As I’ve written before, I often find myself using leftover ingredients – things that I’ve used in other recipes that sit around for a while in my fridge – when I cook. This works especially well with things like fresh herbs and certain types of produce, that tend to have shorter shelf lives.
The other day I cut up some zucchini to take as part of my lunch and realized that I don’t really like zucchini, especially when raw. I was looking through some recipes last night and found one that would use most of the leftover zucchini. It also called for cocoa powder, which meant that I would get to eat a chocolatey baked good, which doesn’t happen often when one is on a mostly dairy-free diet (unless I bake said chocolatey baked goods myself).

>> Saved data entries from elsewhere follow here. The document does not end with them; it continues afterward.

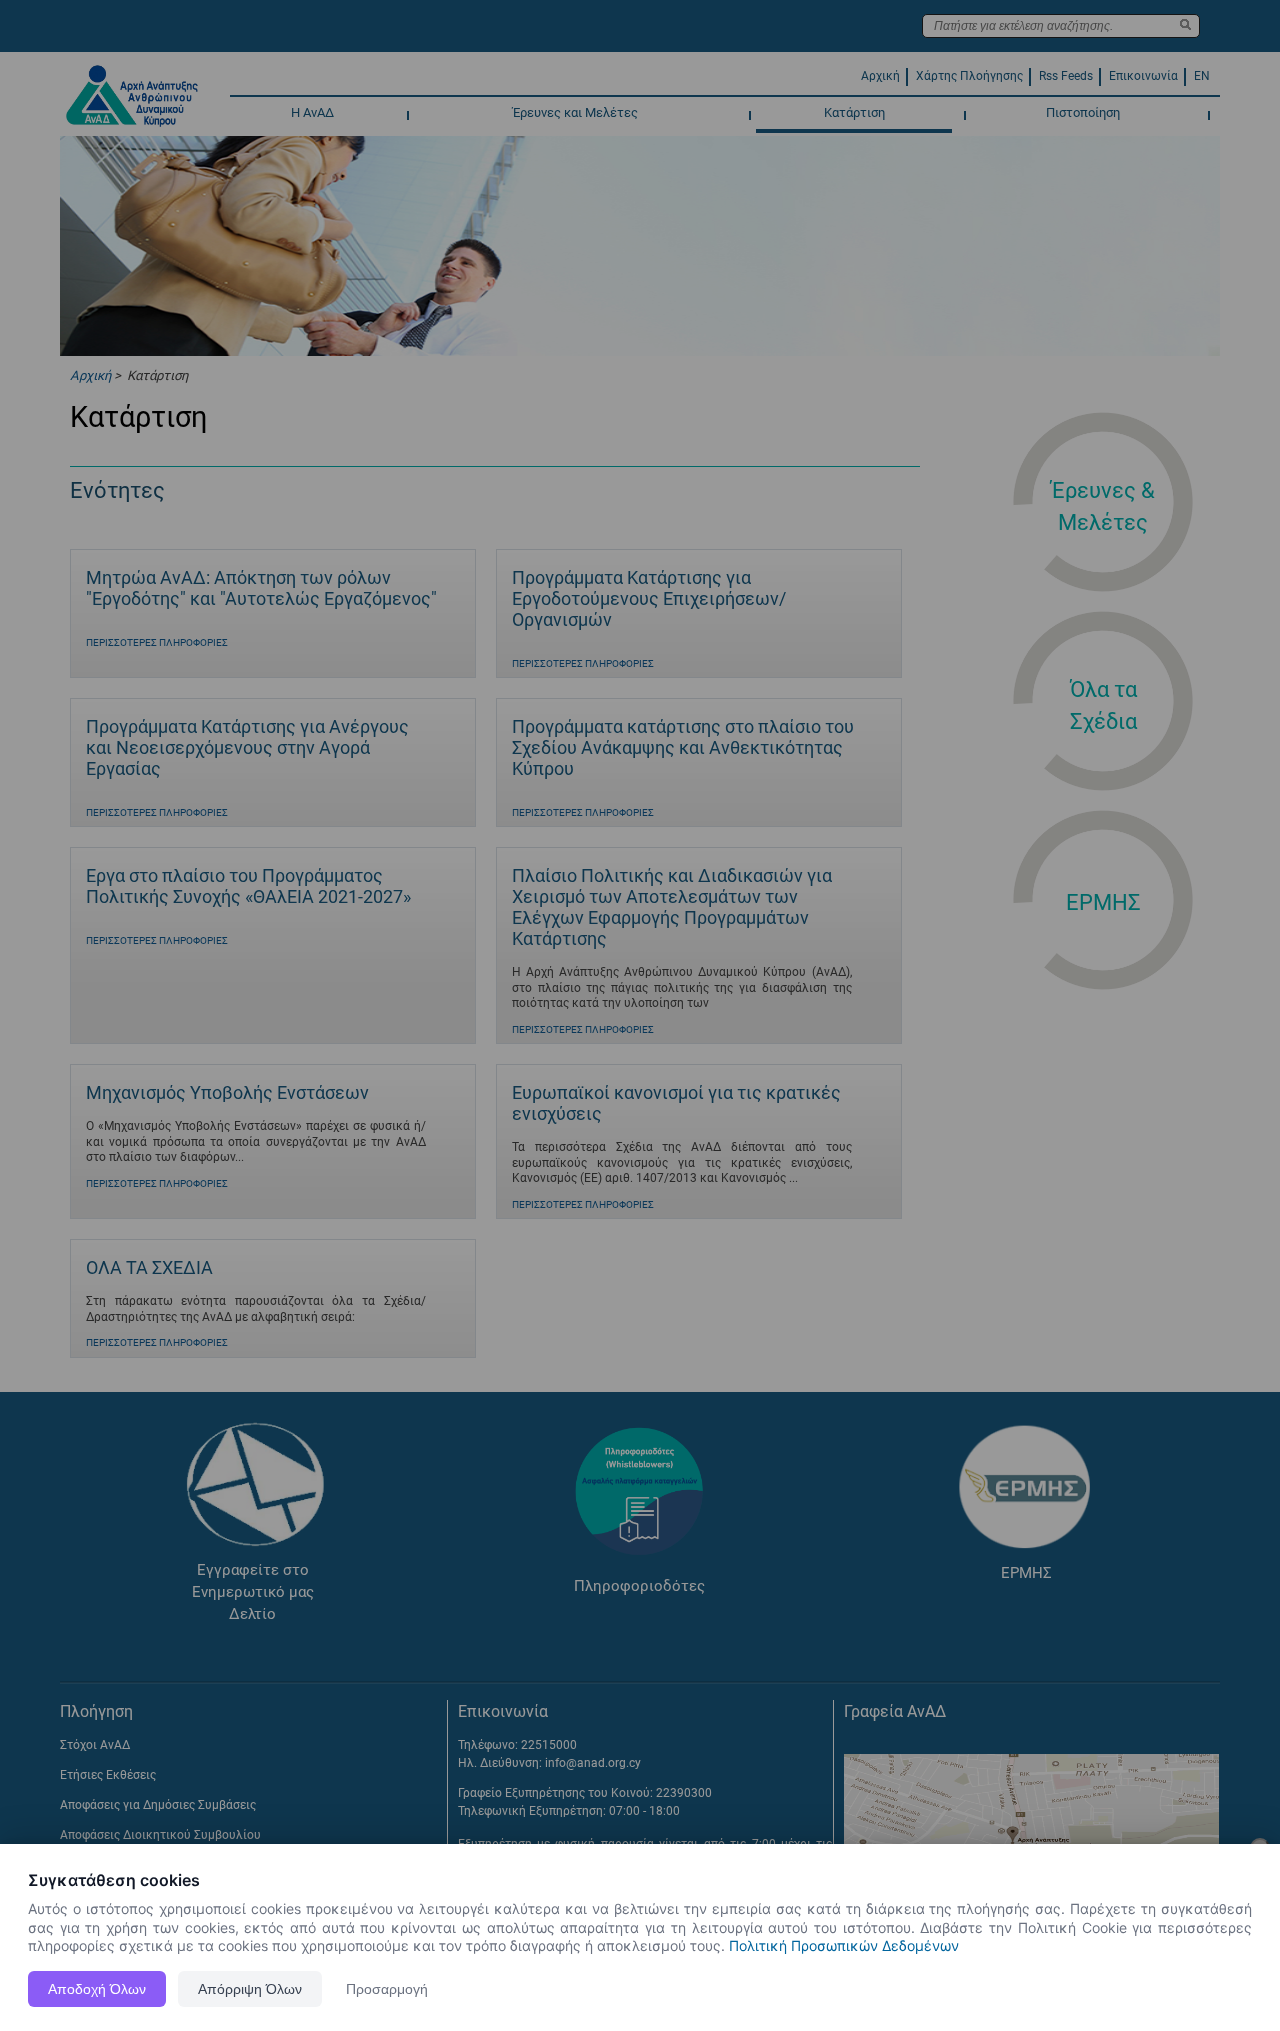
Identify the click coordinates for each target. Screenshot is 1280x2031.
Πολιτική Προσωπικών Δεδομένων (844, 1945)
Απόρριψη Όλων (250, 1989)
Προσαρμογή (387, 1989)
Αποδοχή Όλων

- 1 1/4 cup whole grain pastry flour
- 1/4 cup unsweetened cocoa
- 1 1/4 tsp baking powder
- 3/4 tsp baking soda
- 1/2 tsp salt
- 1 tsp ground cinnamon
- 1 ripe banana, mashed
- 1/2 cup vegetable oil
- 1/2 to 1 c raw sugar (depending on sweetness level you prefer)

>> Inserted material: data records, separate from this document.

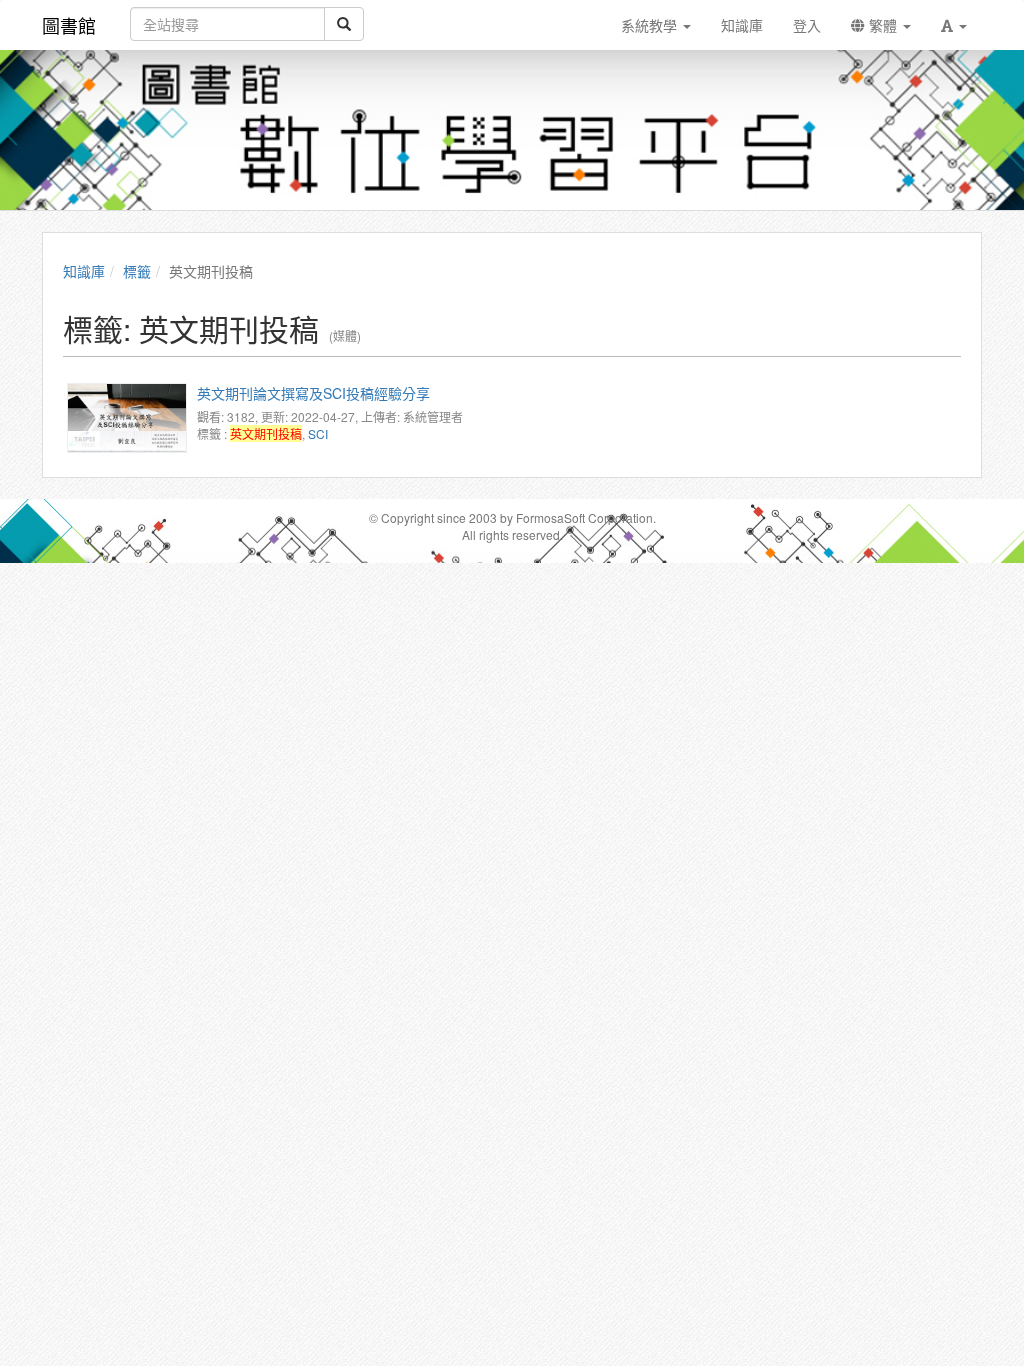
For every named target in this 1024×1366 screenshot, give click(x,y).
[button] (954, 25)
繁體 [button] (883, 25)
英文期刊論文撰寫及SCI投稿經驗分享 (313, 393)
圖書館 (69, 25)
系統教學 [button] (651, 25)
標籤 (137, 271)
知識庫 (84, 271)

- 1/4 cup lactose-free milk
- 1 tsp vanilla extract
- 1 cup shredded zucchini
- Preheat oven to 350°F and grease/spray muffin pan or paper liners, depending on what you plan to use. I use paper liners because they look nice and keep the muffin together.
- In a medium bowl, whisk together flour, cocoa, baking powder, baking soda, salt and cinnamon.

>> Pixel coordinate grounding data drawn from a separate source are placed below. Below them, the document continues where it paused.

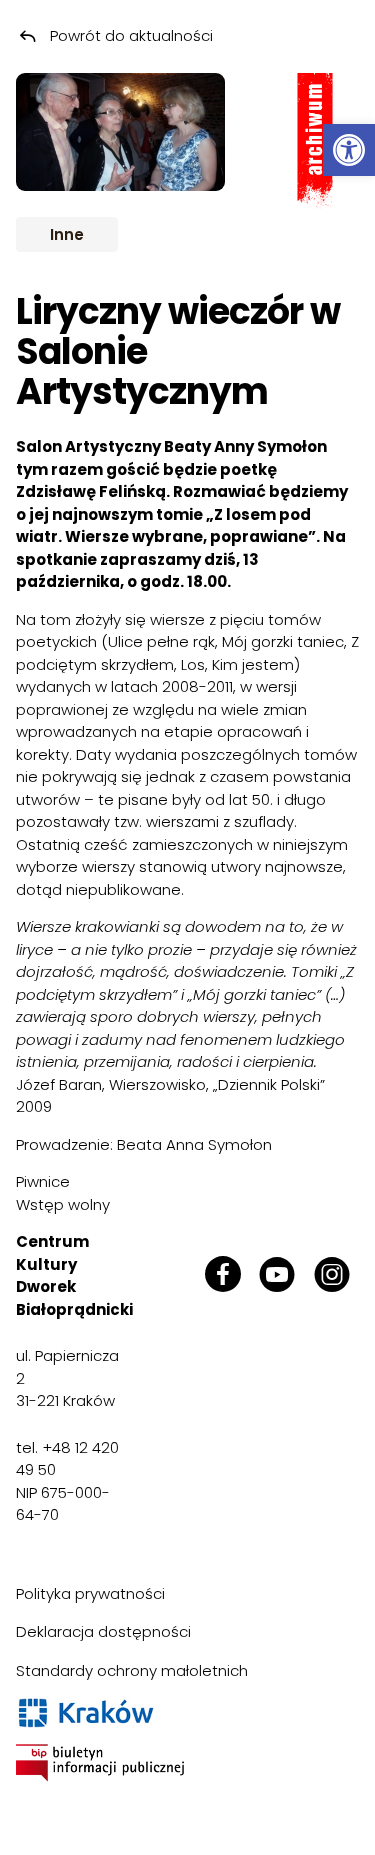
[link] (349, 150)
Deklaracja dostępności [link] (103, 1631)
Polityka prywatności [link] (90, 1593)
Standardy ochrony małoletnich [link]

- In a large bowl, mix mashed banana with oil and sugar, then add in the milk, vanilla and zucchini.
- Add the dry ingredients into the wet ingredients little by little, stirring until just combined.
- Spoon batter into muffin cups until about 3/4 full.
- Bake for 18 to 25 minutes, or until a toothpick inserted in the middle comes out clean.
- Let cool in the pan for a few minutes before transferring muffins to a wire cooling rack.
You can sub out the milk for a non-dairy version to make this recipe vegan.